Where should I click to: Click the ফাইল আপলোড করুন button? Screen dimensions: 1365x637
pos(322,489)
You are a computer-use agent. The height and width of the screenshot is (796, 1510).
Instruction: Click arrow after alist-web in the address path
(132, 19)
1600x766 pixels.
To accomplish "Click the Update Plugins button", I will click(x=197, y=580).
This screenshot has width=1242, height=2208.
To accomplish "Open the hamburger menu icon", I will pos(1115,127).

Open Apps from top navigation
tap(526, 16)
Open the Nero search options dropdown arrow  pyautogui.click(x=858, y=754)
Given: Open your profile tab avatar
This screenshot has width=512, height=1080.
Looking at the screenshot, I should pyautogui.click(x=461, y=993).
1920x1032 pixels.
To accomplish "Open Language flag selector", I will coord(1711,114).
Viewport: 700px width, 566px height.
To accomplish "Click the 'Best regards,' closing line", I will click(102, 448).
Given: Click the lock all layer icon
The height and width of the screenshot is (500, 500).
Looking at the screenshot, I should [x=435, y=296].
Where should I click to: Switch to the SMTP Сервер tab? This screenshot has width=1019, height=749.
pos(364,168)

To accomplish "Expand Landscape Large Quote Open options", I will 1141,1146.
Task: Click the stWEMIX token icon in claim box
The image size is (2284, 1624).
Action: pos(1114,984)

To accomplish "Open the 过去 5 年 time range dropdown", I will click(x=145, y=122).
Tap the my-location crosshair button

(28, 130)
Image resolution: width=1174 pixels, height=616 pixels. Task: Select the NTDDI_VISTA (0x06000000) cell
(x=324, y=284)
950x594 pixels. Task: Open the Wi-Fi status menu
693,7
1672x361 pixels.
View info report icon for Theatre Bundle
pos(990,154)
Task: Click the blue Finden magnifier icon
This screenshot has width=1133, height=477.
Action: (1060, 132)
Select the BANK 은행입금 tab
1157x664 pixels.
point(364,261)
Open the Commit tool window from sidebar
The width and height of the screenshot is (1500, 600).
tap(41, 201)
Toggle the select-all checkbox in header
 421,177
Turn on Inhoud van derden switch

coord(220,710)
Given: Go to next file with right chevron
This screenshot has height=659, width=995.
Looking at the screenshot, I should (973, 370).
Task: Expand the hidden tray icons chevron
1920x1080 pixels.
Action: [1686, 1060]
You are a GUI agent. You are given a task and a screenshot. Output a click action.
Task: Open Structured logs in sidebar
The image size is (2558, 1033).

O que fazer:
Transcreva todos os itens acima, sem mudar nenhum caractere.

Resposta da tarefa:
Where should I click to: Click the ফাইল আপলোড করুন button? Screen dimensions: 1365x637
pos(322,489)
You are a computer-use agent. The height and width of the screenshot is (796, 1510).
Instruction: Click arrow after alist-web in the address path
(132, 19)
1600x766 pixels.
To accomplish "Click the Update Plugins button", I will click(x=197, y=580).
This screenshot has width=1242, height=2208.
To accomplish "Open the hamburger menu icon", I will pos(1115,127).

Open Apps from top navigation
tap(526, 16)
Open the Nero search options dropdown arrow  pyautogui.click(x=858, y=754)
Given: Open your profile tab avatar
This screenshot has width=512, height=1080.
Looking at the screenshot, I should pyautogui.click(x=461, y=993).
1920x1032 pixels.
To accomplish "Open Language flag selector", I will coord(1711,114).
Viewport: 700px width, 566px height.
To accomplish "Click the 'Best regards,' closing line", I will click(102, 448).
Given: Click the lock all layer icon
The height and width of the screenshot is (500, 500).
Looking at the screenshot, I should [x=435, y=296].
Where should I click to: Switch to the SMTP Сервер tab? This screenshot has width=1019, height=749.
pos(364,168)

To accomplish "Expand Landscape Large Quote Open options", I will 1141,1146.
Task: Click the stWEMIX token icon in claim box
The image size is (2284, 1624).
Action: pos(1114,984)

To accomplish "Open the 过去 5 年 time range dropdown", I will click(x=145, y=122).
Tap the my-location crosshair button

(28, 130)
Image resolution: width=1174 pixels, height=616 pixels. Task: Select the NTDDI_VISTA (0x06000000) cell
(x=324, y=284)
950x594 pixels. Task: Open the Wi-Fi status menu
693,7
1672x361 pixels.
View info report icon for Theatre Bundle
pos(990,154)
Task: Click the blue Finden magnifier icon
This screenshot has width=1133, height=477.
Action: (1060, 132)
Select the BANK 은행입금 tab
1157x664 pixels.
point(364,261)
Open the Commit tool window from sidebar
The width and height of the screenshot is (1500, 600).
tap(41, 201)
Toggle the select-all checkbox in header
 421,177
Turn on Inhoud van derden switch

coord(220,710)
Given: Go to next file with right chevron
This screenshot has height=659, width=995.
Looking at the screenshot, I should (973, 370).
Task: Expand the hidden tray icons chevron
1920x1080 pixels.
Action: [1686, 1060]
You are a GUI agent. You are given a task and a screenshot. Output a click action.
Task: Open Structured logs in sidebar
The image size is (2558, 1033).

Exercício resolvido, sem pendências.